PURPOSE

Acute kidney injury (AKI) secondary to Rhabdomyolysis syndrome represents a life-threatening complication, characterized by notably high incidence and mortality rates. The role of cellular senescence in the progression of AKI has increasingly garnered attention in recent years. Our previous research has demonstrated that remote ischemic postconditioning (RIPC) can attenuate renal cellular senescence and elevation of serum level of interleukin-6 (IL-6) induced by ischemia-reperfusion injury following crush injury. The objective of this study is to investigate the specific role of IL-6 in Rhabdomyolysis-induced AKI (RM-AKI).

METHODS

We established a mouse model of RM-AKI by intramuscular injection of glycerol and simulated RM-AKI at the cellular level by treating Hk-2 cells with myoglobin. Tocilizumab (TCZ), a humanized monoclonal antibody against the interleukin-6 (IL-6) receptor, is a key substance. IL-6, a multifunctional cytokine, plays a crucial role in the occurrence and development of various kidney diseases. It can promote inflammatory responses, cell proliferation, fibrosis, and other processes. TCZ exerts a protective effect on the kidneys by specifically binding to the IL-6 receptor and blocking the signal transduction of IL-6. Additionally, the levels of IL-6 were detected by employing ELISA kits. RNA sequencing analysis was performed on cells treated with myoglobin and tocilizumab. Flow cytometry was utilized to assess cell cycle distribution and the percentage of senescent cells. The expression levels of SERPINE1, GATA2, p53, and p21 were determined by real-time quantitative PCR and Western blot. Additionally, a dual-luciferase reporter gene assay was conducted to validate the binding effect of SERPINE1 and GATA2.

RESULTS

Transcriptome Analysis revealed that genes including GATA2 and SERPINE1 were downregulated in HK-2 cells following tocilizumab treatment.
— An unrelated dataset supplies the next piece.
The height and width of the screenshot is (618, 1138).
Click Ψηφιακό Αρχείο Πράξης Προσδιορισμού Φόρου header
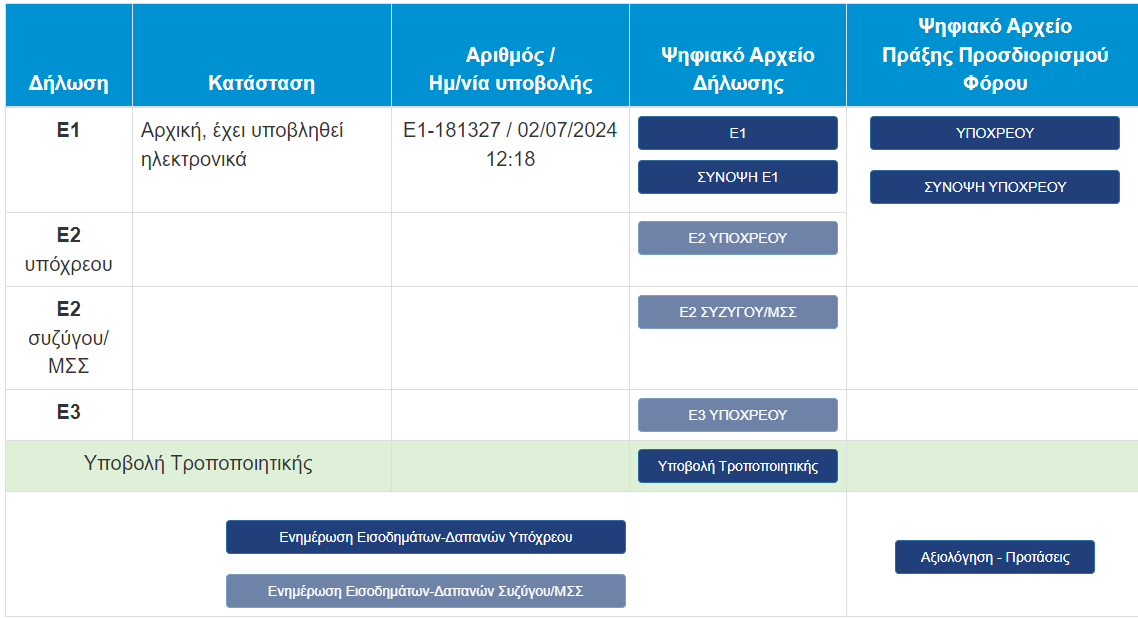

Inhibition of the IL-6 receptor by tocilizumab in these cells led to a reduction in cellular senescence, accompanied by decreased of the cell cycle regulatory proteins P53 and P21 in mRNA and protein levels, while alleviating cell cycle arrest. Additionally, a dual-luciferase reporter assay confirmed that GATA2 binds to the promoter of SERPINE1 (PAI-1), thereby initiating its transcription.

CONCLUSION

The IL-6/GATA2/SERPINE1 pathway mediates cellular senescence after acute kidney injury, and inhibiting IL-6 can alleviate AKI-induced cellular senescence, providing an important basis for exploring new therapeutic strategies.